3Après le panorama brossé à grands traits, les auteurs ont eu l'idée de demander à une  vingtaine de traducteurs de répondre à un questionnaire sur leurs choix, leurs pratiques, le croisement éventuel entre leur propre travail poétique et les œuvres qu'ils traduisent. Parmi toutes ces interventions, plus ou moins approfondies, celles de Auxeméry, Jacques Roubaud, Pierre Joris, Michel Deguy, Norma Cole ou Cole Swensen. Et la quasi unanimité des réponses à la question : pourquoi traduire ? Pour mieux lire, disent-elles et  disent-ils tous….

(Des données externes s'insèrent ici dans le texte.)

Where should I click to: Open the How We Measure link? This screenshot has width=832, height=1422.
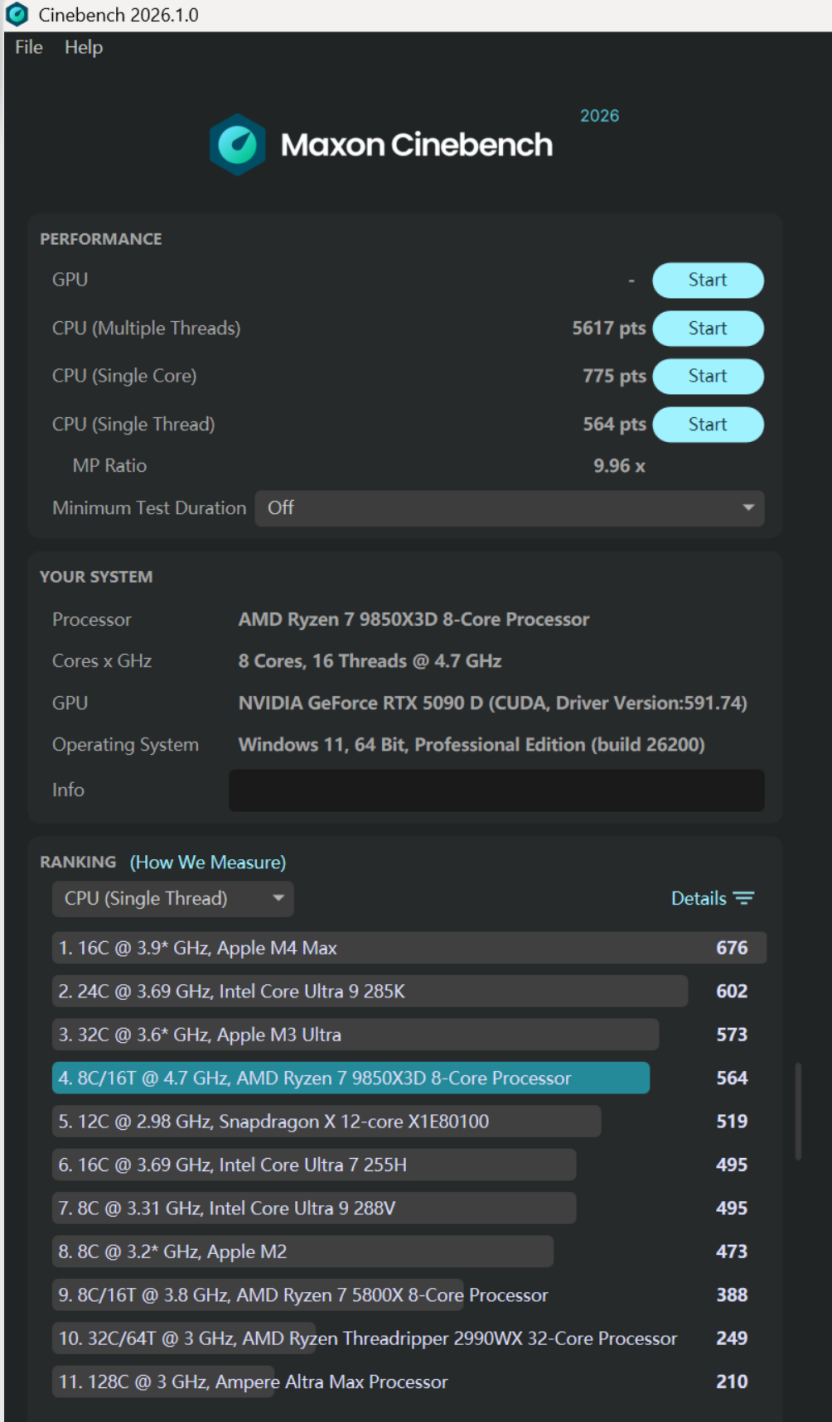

C'est donc un livre passionnant qui propose une très belle promenade au travers des plus belles revues littéraires françaises et américaines mais qui laissent le lecteur un peu frustré à la fois en raison de l'absence de quelques outils simples pour s'y repérer mieux encore et surtout à cause du caractère incomplet du dernier chapitre.